Top of Entries provided
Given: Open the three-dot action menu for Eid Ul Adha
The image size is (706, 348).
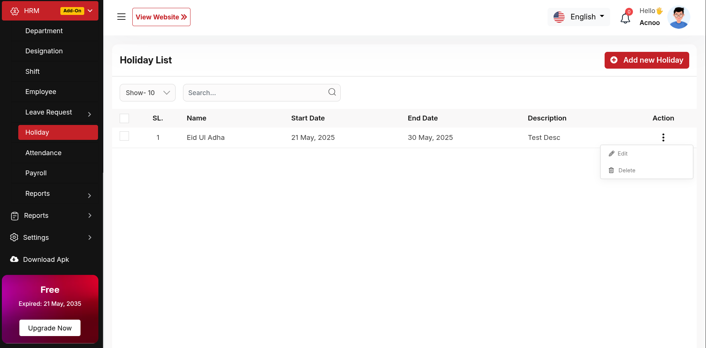Looking at the screenshot, I should point(663,138).
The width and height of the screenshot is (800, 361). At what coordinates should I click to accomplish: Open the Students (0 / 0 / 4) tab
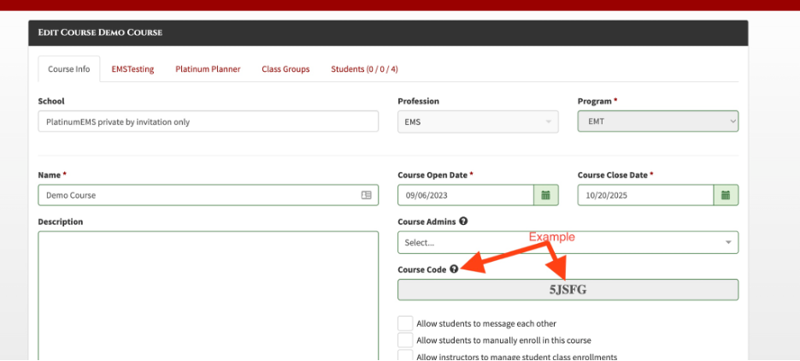(x=364, y=69)
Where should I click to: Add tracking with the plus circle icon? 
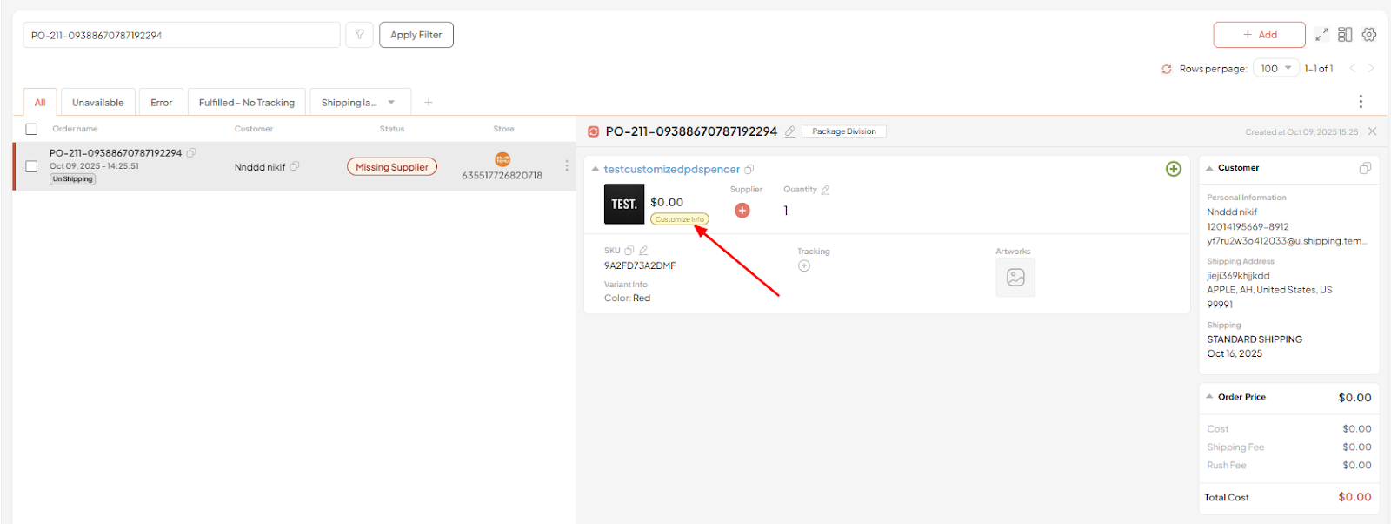tap(804, 266)
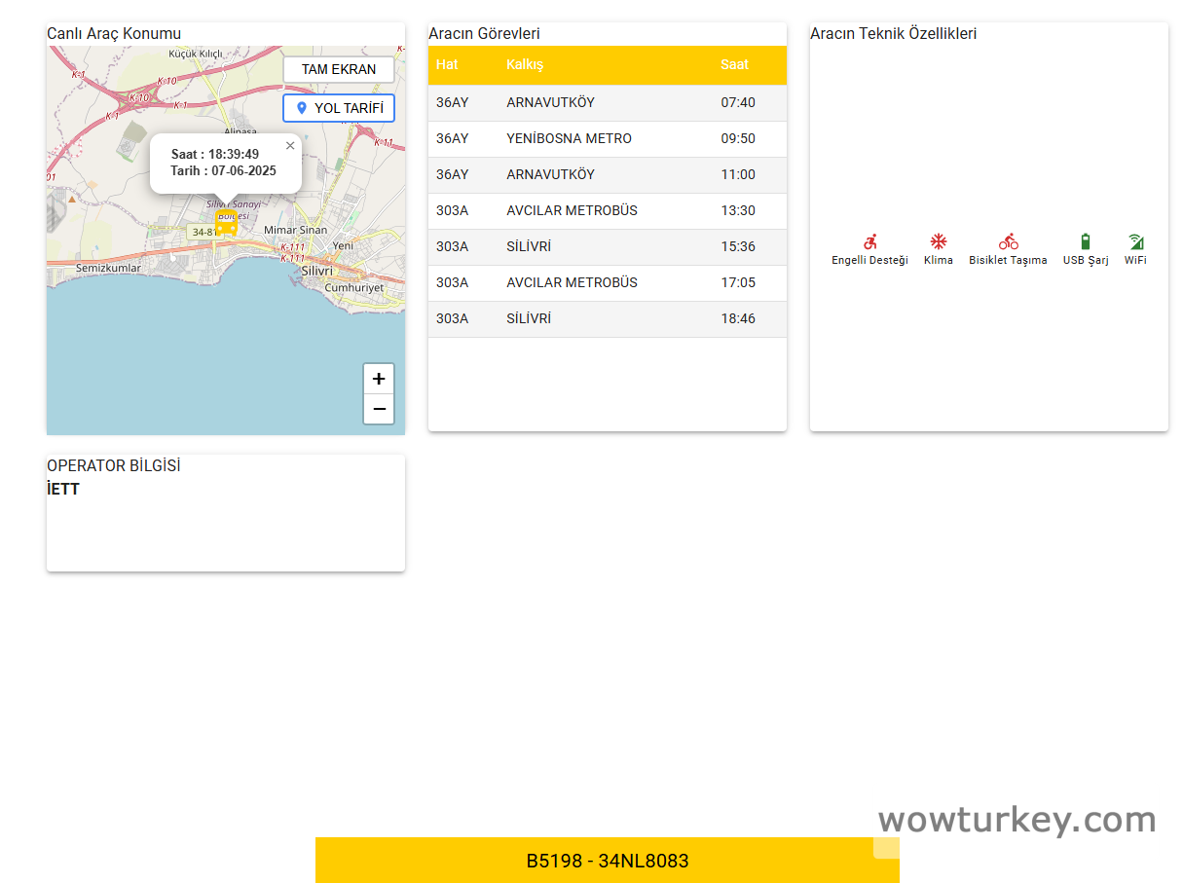Close the Saat/Tarih map popup
Viewport: 1183px width, 883px height.
point(290,146)
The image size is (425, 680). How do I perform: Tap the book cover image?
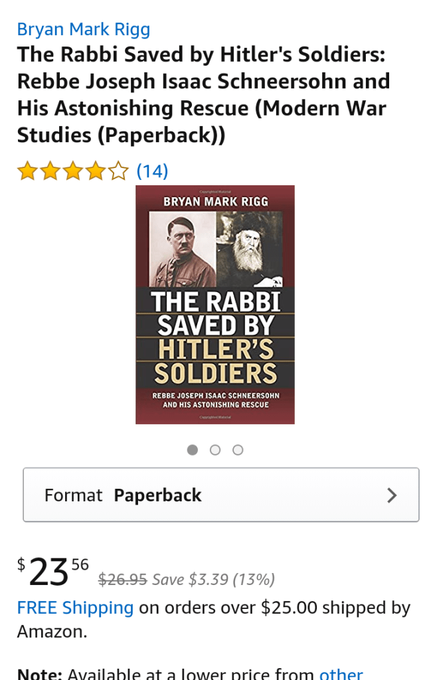point(214,304)
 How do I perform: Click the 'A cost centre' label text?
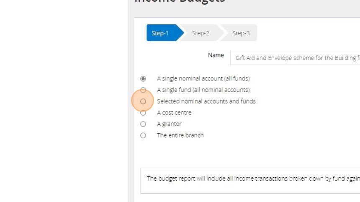[x=174, y=112]
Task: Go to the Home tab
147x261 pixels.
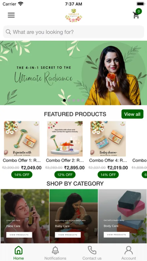Action: click(19, 253)
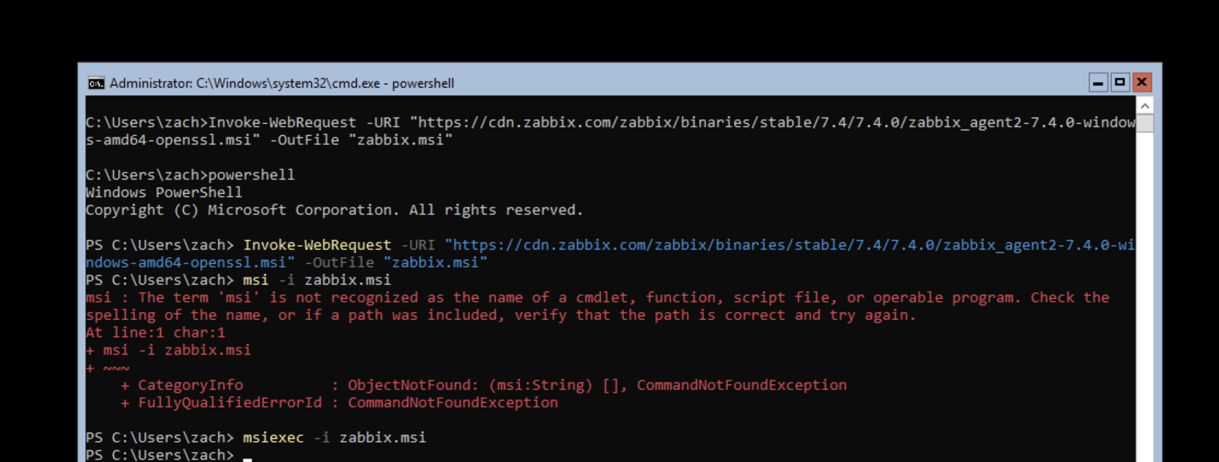Click the yellow Invoke-WebRequest cmdlet name
The width and height of the screenshot is (1219, 462).
pos(317,245)
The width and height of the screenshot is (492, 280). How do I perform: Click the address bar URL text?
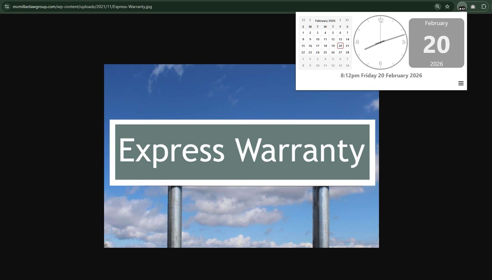(x=82, y=7)
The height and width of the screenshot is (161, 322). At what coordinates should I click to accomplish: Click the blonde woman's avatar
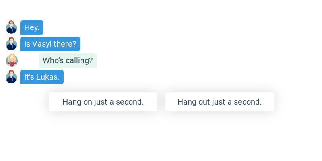[x=12, y=60]
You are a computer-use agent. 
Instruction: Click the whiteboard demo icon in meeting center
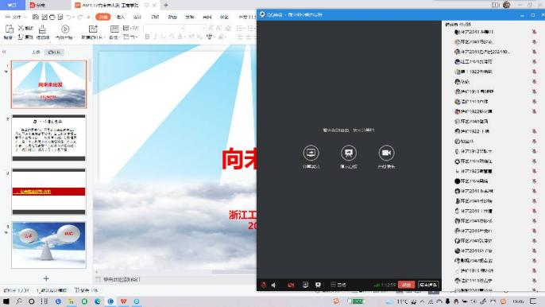coord(349,153)
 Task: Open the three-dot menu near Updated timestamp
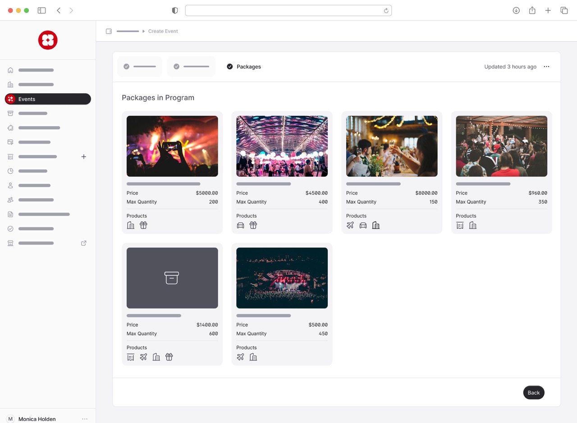tap(546, 67)
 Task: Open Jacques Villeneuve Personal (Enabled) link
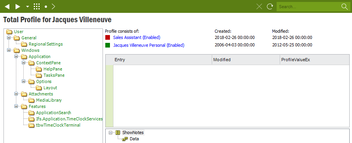(149, 45)
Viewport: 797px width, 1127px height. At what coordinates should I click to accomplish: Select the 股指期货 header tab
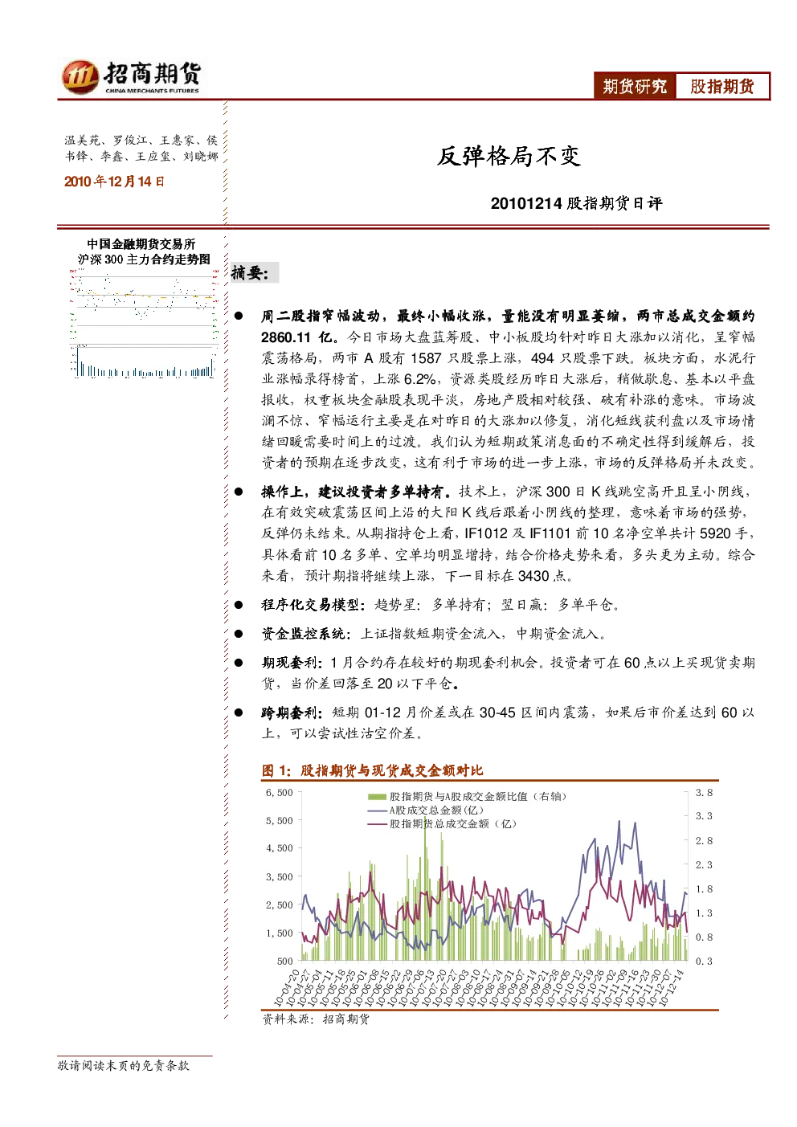click(722, 87)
Bottom of Entries provided
**Task details**
Write out all of the data above exactly, without any of its pictures.

**Written answer**
Given: Open the three-dot action menu for Eid Ul Adha
The image size is (706, 348).
Looking at the screenshot, I should point(663,138).
The width and height of the screenshot is (800, 361). At what coordinates should I click to accomplish: Open the Students (0 / 0 / 4) tab
(x=364, y=69)
Where should I click to: Add tracking with the plus circle icon? 
tap(804, 266)
Close the Saat/Tarih map popup
Viewport: 1183px width, 883px height.
point(290,146)
The image size is (425, 680). How do I perform: Tap the book cover image?
point(214,304)
 How do I perform: Click the 'A cost centre' label text?
[x=174, y=112]
Task: Go to the Home tab
147x261 pixels.
Action: click(19, 253)
Click the yellow Invoke-WebRequest cmdlet name
The width and height of the screenshot is (1219, 462).
pos(317,245)
The width and height of the screenshot is (492, 280). How do I perform: Click the address bar URL text?
(x=82, y=7)
The height and width of the screenshot is (161, 322). At what coordinates should I click to accomplish: Click the blonde woman's avatar
[x=12, y=60]
You are a computer-use agent. 
Instruction: Click the whiteboard demo icon in meeting center
coord(349,153)
 Task: Open the three-dot menu near Updated timestamp
tap(546, 67)
 Task: Open Jacques Villeneuve Personal (Enabled) link
(149, 45)
Viewport: 797px width, 1127px height. At what coordinates should I click to accomplish: Select the 股指期货 header tab
click(722, 87)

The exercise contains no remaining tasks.